International Human Rights and Conflict Resolution Clinic
The International Human Rights and Conflict Resolution Clinic engages students in innovative and interdisciplinary advocacy to advance human rights and foster just and lasting peace globally. Students engage in both intensive clinical seminar/training sessions and clinical advocacy projects. The projects are designed and implemented in partnership with impacted communities and civil society, and community agency and power will be values that underlie all the work of the Clinic. Through the seminar and projects, students develop the skills to be creative, reflective, and critical advocates, and to prevent and redress rights violations. These skills include project selection, design, and strategy; choice and sequence of advocacy tactics; fact-finding methodologies and evidence assessment; interdisciplinary research methods; interviewing; digital and physical security; writing advocacy documents; using judicial and quasi-judicial processes; advocating to the UN, government, and media; navigating ethical dilemmas; facilitating workshops; undertaking conflict analysis; designing and facilitating dialogues; fundraising; and engaging in project evaluation.
The Clinic is also a space for students to examine key critiques of the human rights and conflict resolution fields, reflect on how to mitigate these critiques, and brainstorm how to engage in transformative work. Additionally, students reflect on their own identity as advocates and its implications for their work, how to engage in trauma-informed work, how to exercise leadership and work in teams and with project partners, and how to foster well-being and build sustainable and joyful careers.

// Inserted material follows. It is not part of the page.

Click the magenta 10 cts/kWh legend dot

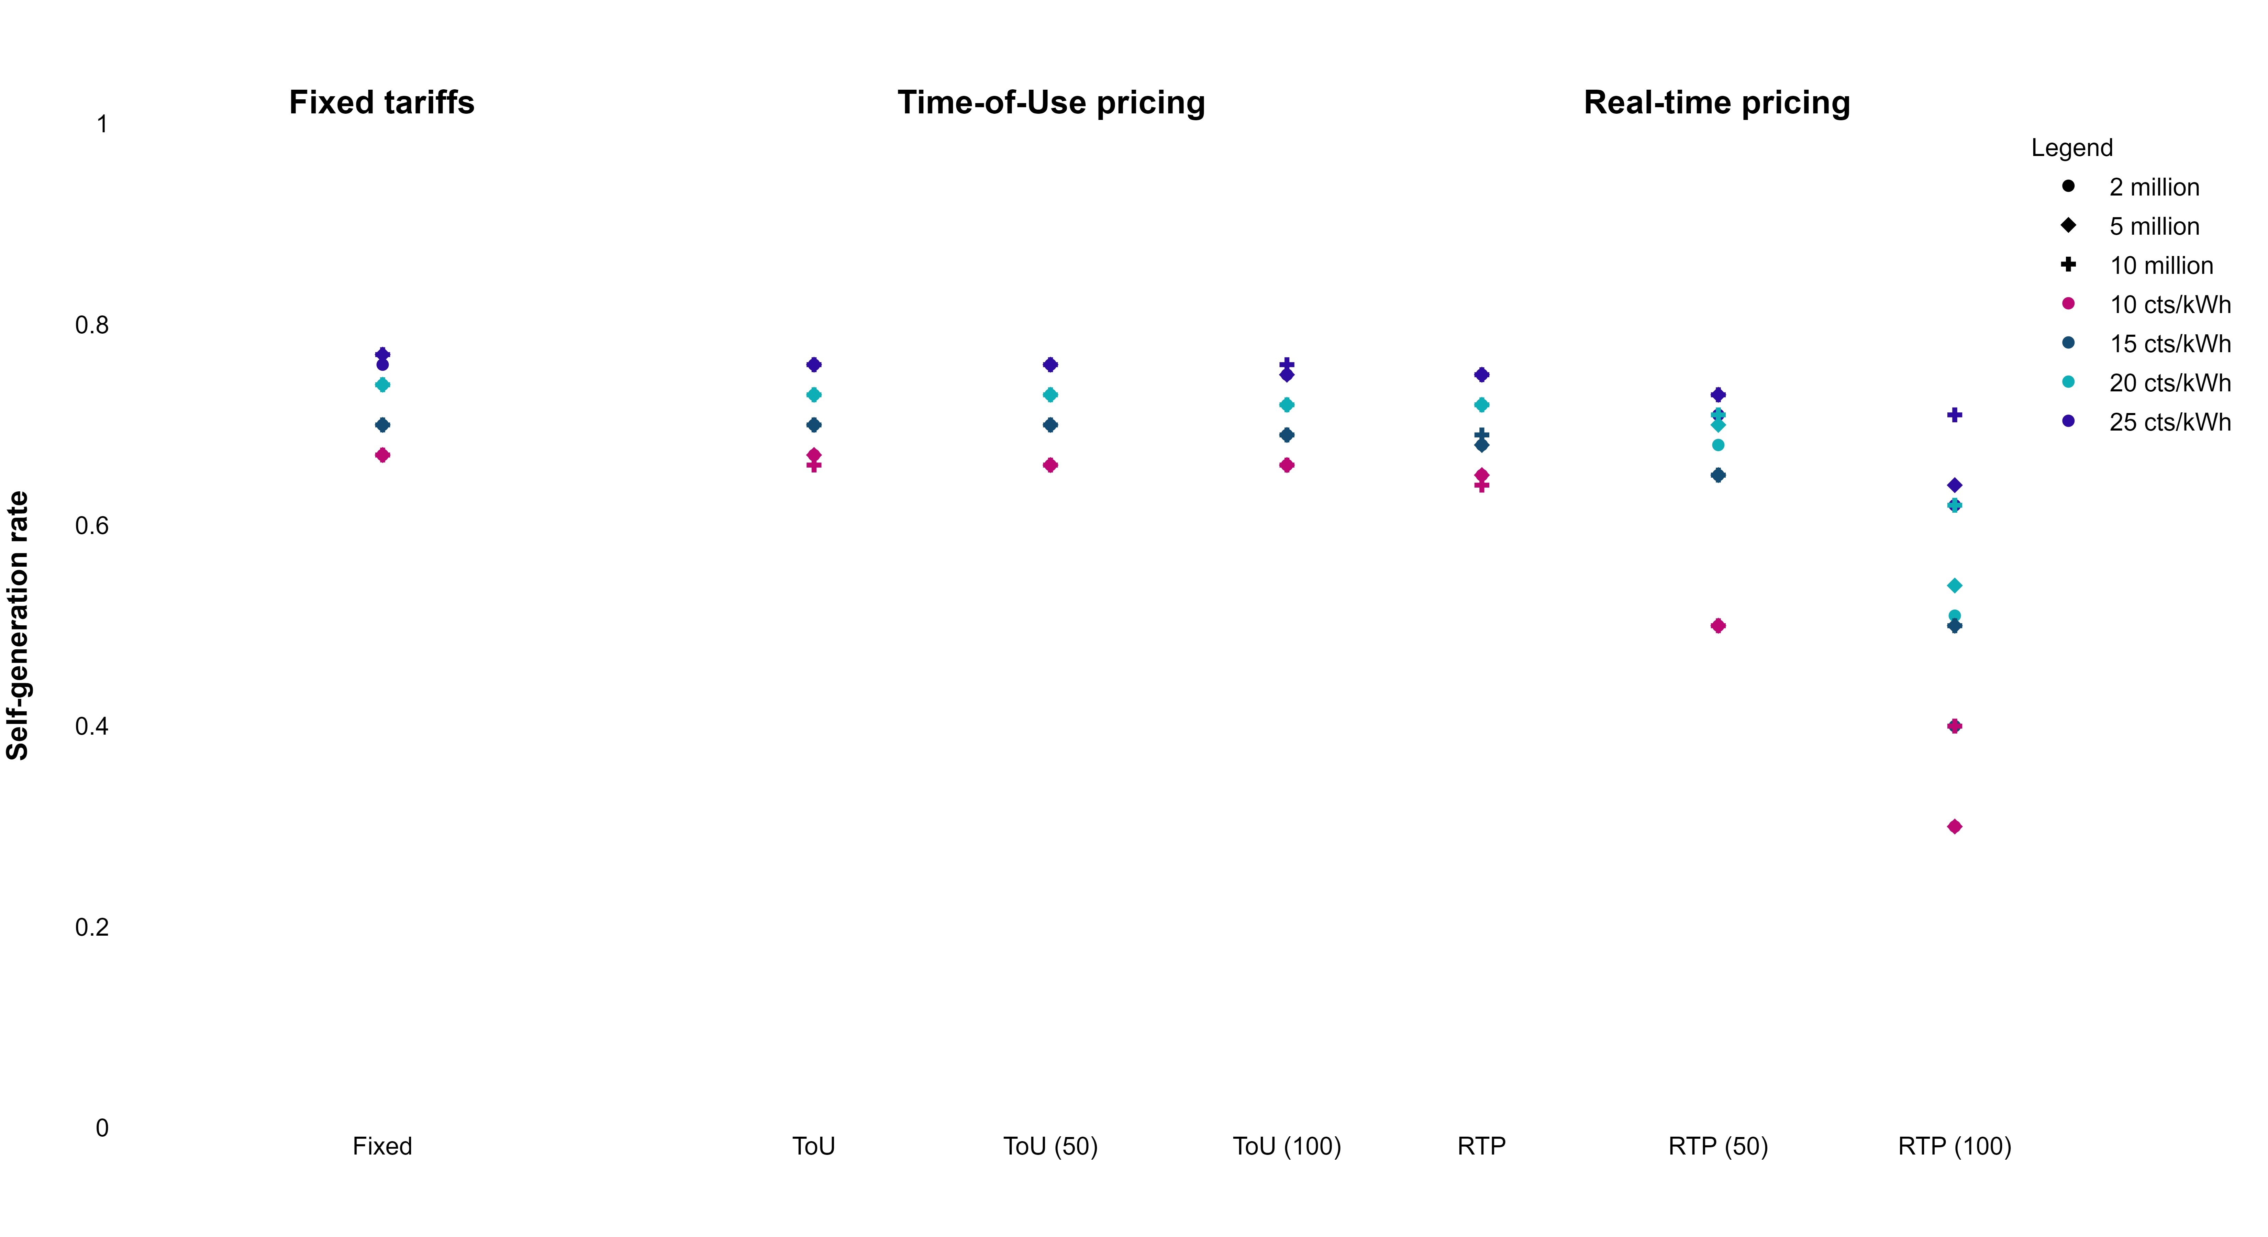click(2068, 304)
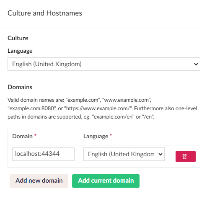Click the Domains section heading
The image size is (207, 199).
pos(20,87)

Since 2011, the Clinic has worked on a broad range of human rights challenges, including torture, summary executions, indigenous rights, civil conflict, access to water and land rights, military justice, refugee and asylum rights, labor rights, the inter-American system and transitional justice in nearly two dozen countries in the Americas, Europe, Middle East, Africa, and Asia, including Bolivia, Brazil, Canada, Costa Rica, Honduras, Panama, Peru, and the United States (Americas); European Union, Greece, and the UK (Europe); occupied Palestinian territory and Israel, Syria (Middle East); South Africa, Tanzania (Africa); Australia, Cambodia, India, and Pakistan (Asia). Following the Clinic’s relaunch in Spring 2023, the Clinic has taken on projects involving arbitrary arrests in El Salvador; climate displacement and access to justice in the Americas; racial, sexual orientation and gender identity rights globally; and advancing human rights and peacebuilding efforts in Myanmar and Kashmir.

“I came to SLS in large part because of the full-time clinic model. The value of getting to throw yourself into your projects full-time without any competing class commitments cannot be overstated. This is especially true in the international human rights context, as we are able to travel as needed for fact-finding, client meetings, and advocacy. I view this clinical experience as getting to try out my dream job before even graduating from law school, while also building strong relationships with incredible people and organizations in the human rights field.”
– Katelyn Masket, 2021
Prior Projects
“The IHR&CRC not only provides students the opportunity to improve upon a range of skills necessary for traditional litigation and trial preparation, but also emphasizes witness interviewing, non-traditional open source research, outreach to media and affected communities, and partnership with organizational clients. Our work has exemplified how international law and its principles applied domestically allow victims and communities to seek truth and achieve justice in some of the most painful and challenging settings.”
Bryan Thomson, 2020
Alumni Spotlight: Human Rights Advocates
The International Human Rights and Conflict Resolution Clinic (IHR&CRC) is just one of the many SLS programs that offer students insights into the global practice of law. IHR&CR clinical students are immersed in public international law, international human rights, and transitional justice. They have the opportunity to work in various regions, with diverse partners, and across jurisdictions. They also develop a range of human rights skills, including litigation, advocacy, story-telling, and media work. Many MLC and SLS alumni now work within fields of international law and human rights. Although they have SLS in common, their experiences and their career trajectories are unique. This “Alumni Spotlight: Human Rights Advocates” is an opportunity to hear about their dynamic experiences from the alumni themselves.
Publications
“Lawyers have an obligation to make abstract notions of justice concrete, especially for the world’s most vulnerable. That is the core of what the IHR&CRC does. We partner with organizations around the world to help empower the downtrodden and hold the powerful to account.”